The Phoenicians’ Route
Certified "Cultural Route of the Council of Europe " in 2003
The Phoenicians' Route refers to the network of major nautical routes, which, as from the twelfth century BC, were used by the Phoenicians - accomplished sailors and merchants - as essential routes for trade and cultural communication, across the Mediterranean. In ancient times, through these routes, the Phoenicians and other great Mediterranean civilisations contributed to the creation of a "koiné", a Mediterranean cultural communtiy.
It encompasses 18 countries including a large number of North African and Middle East countries, thus strengthening historical bonds with the Mediterranean countries. These bonds are represented by a vast heritage, originating from ancient Mediterranean civilisations, present in numerous archaeological, ethnic, anthropological, cultural and naturalistic sites throughout the countries of the Mediterranean, and also a significant Mediterranean intangible heritage.

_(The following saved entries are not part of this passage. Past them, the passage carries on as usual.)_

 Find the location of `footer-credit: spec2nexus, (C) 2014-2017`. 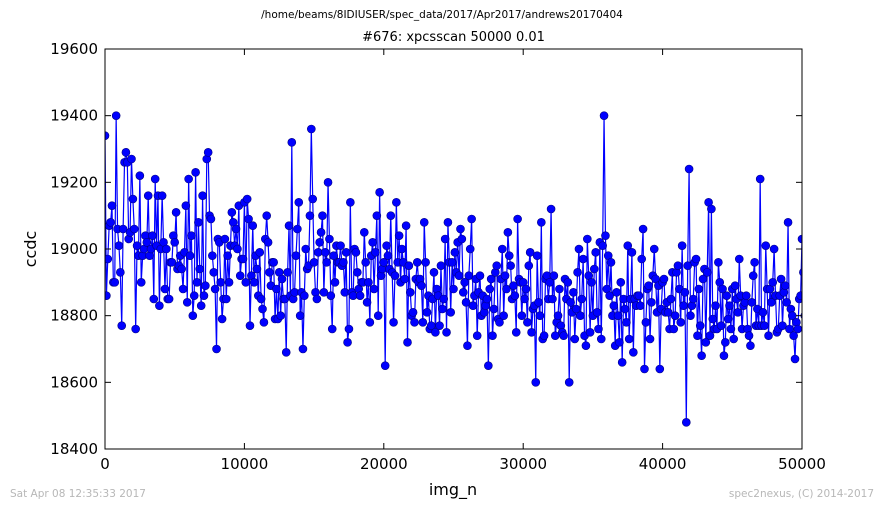

footer-credit: spec2nexus, (C) 2014-2017 is located at coordinates (801, 494).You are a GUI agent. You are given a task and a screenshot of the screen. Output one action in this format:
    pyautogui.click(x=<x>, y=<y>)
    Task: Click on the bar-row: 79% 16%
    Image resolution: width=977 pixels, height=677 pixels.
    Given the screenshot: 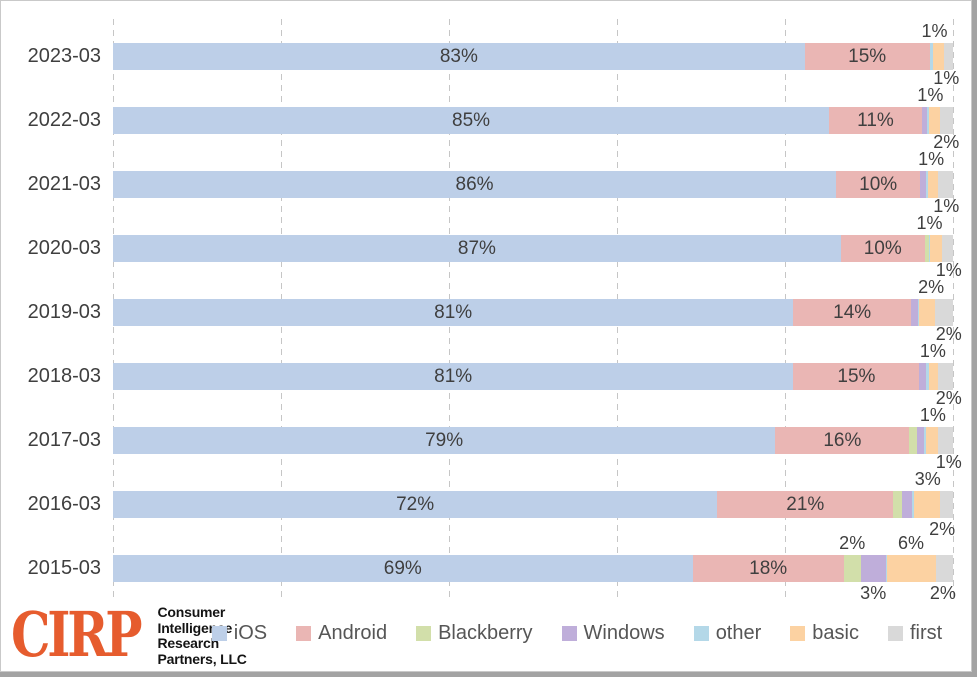 What is the action you would take?
    pyautogui.click(x=533, y=440)
    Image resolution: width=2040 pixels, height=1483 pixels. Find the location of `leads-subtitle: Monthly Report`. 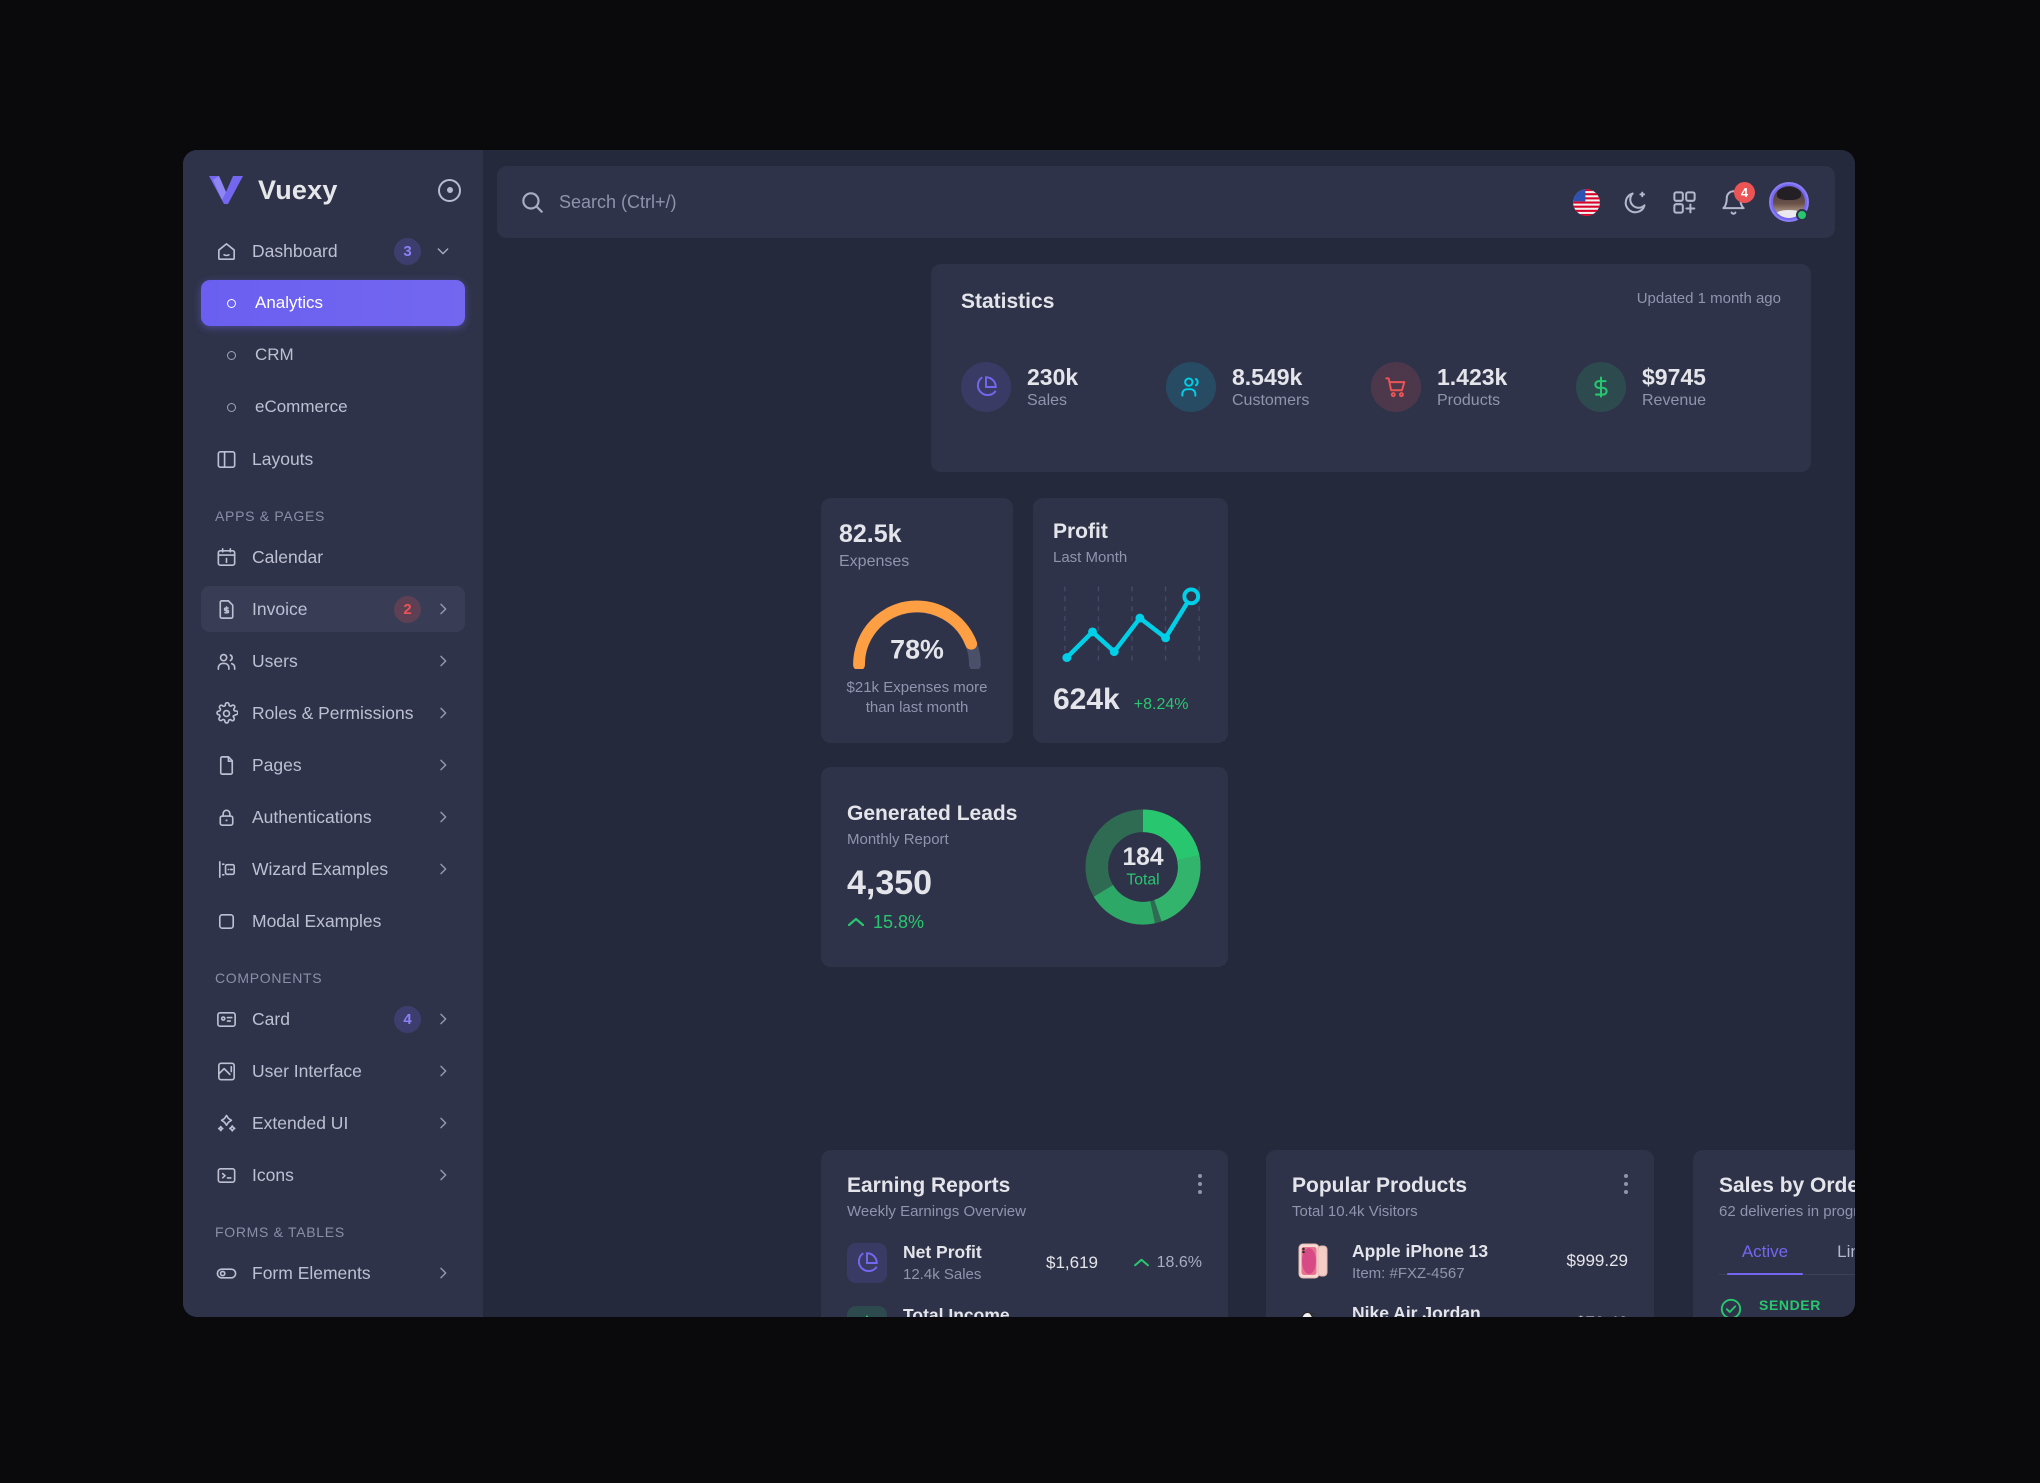

leads-subtitle: Monthly Report is located at coordinates (898, 839).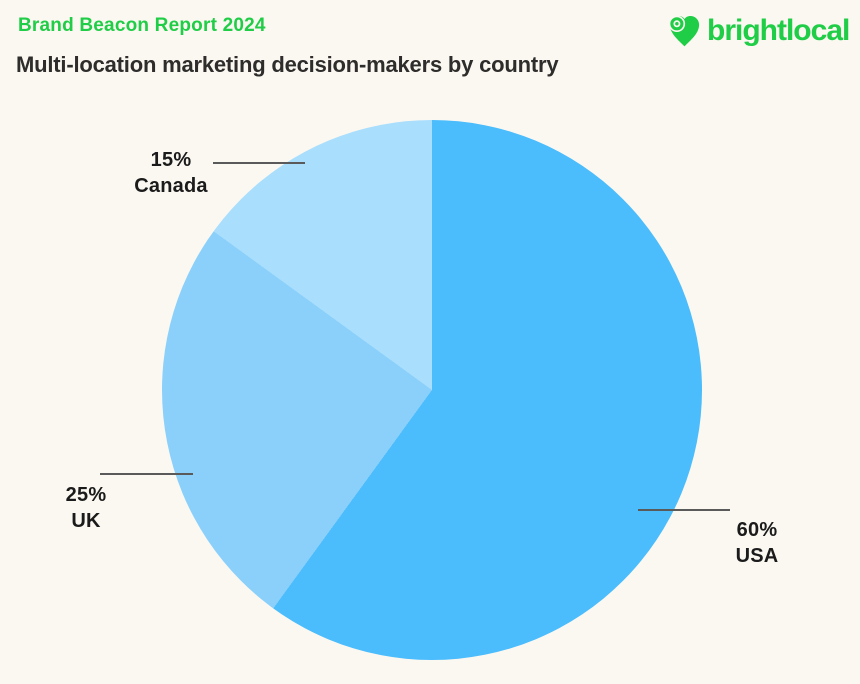 The width and height of the screenshot is (860, 684). I want to click on slice-label-uk: 25% UK, so click(86, 508).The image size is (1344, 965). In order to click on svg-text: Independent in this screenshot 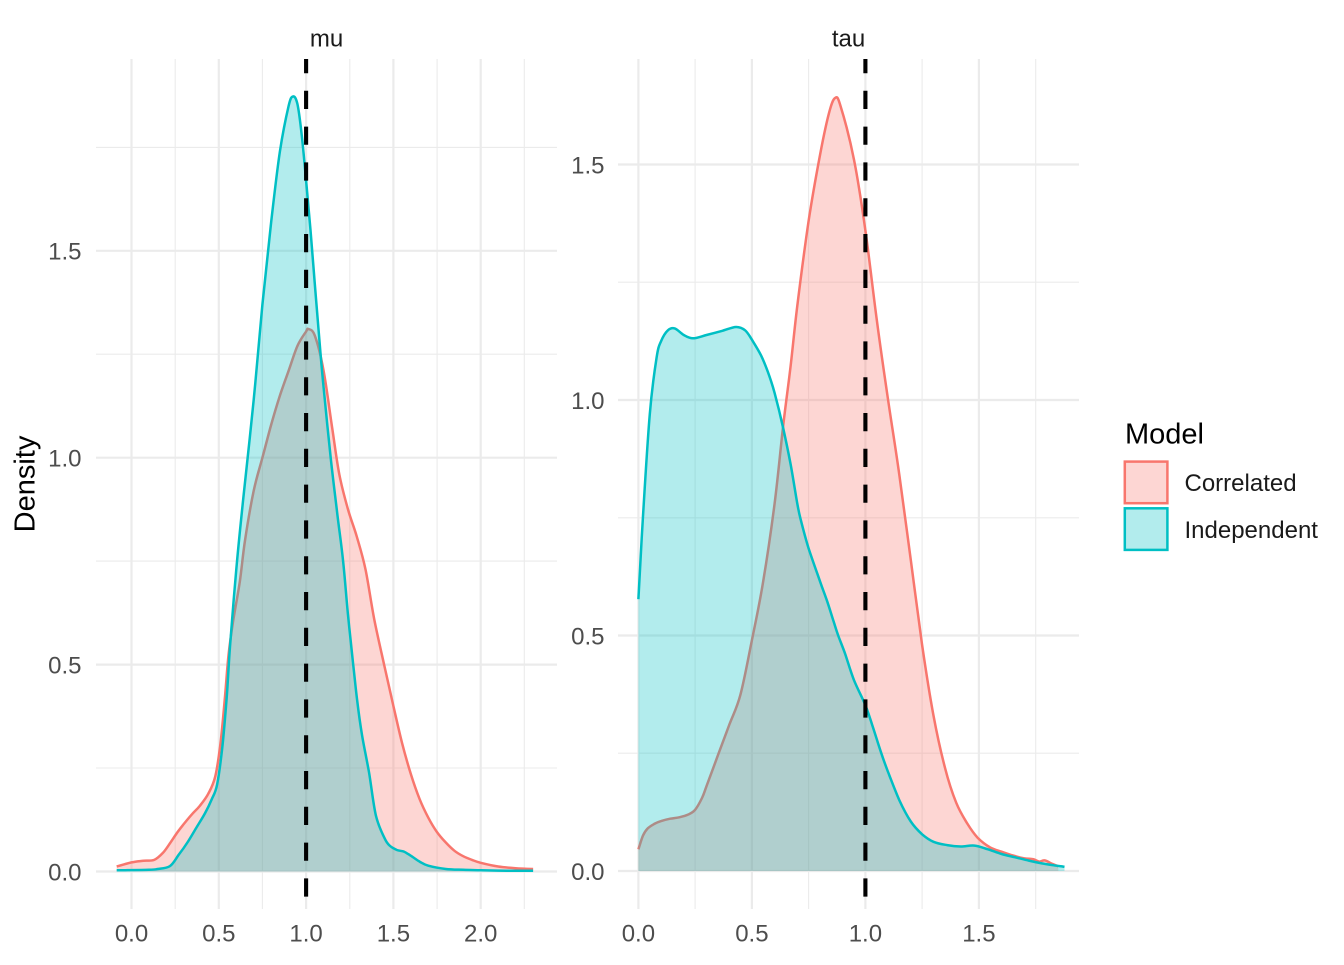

The Mediterranean cities were the stopping places of a journey along the Phoenicians' Route, through which people exchanged artefacts, knowledge and experience. In this respect, the Phoenician route travel experience is intended to show the traveller our common routes, linking the countries of three continents and over 100 towns, originating from ancient Mediterranean civilisations.
Council of Europe values
The Phoenicians' Route aims to foster Mediterranean intercultural dialogue, sharing the values of the Council of Europe, especially human rights and democracy. Established in many non-European countries, including several places of conflict, the routes help to promote freedom of expression, equality, freedom of conscience and religion, and the protection of minorities. This network is a way to work together for the development of peace and mutual respect in the Mediterranean.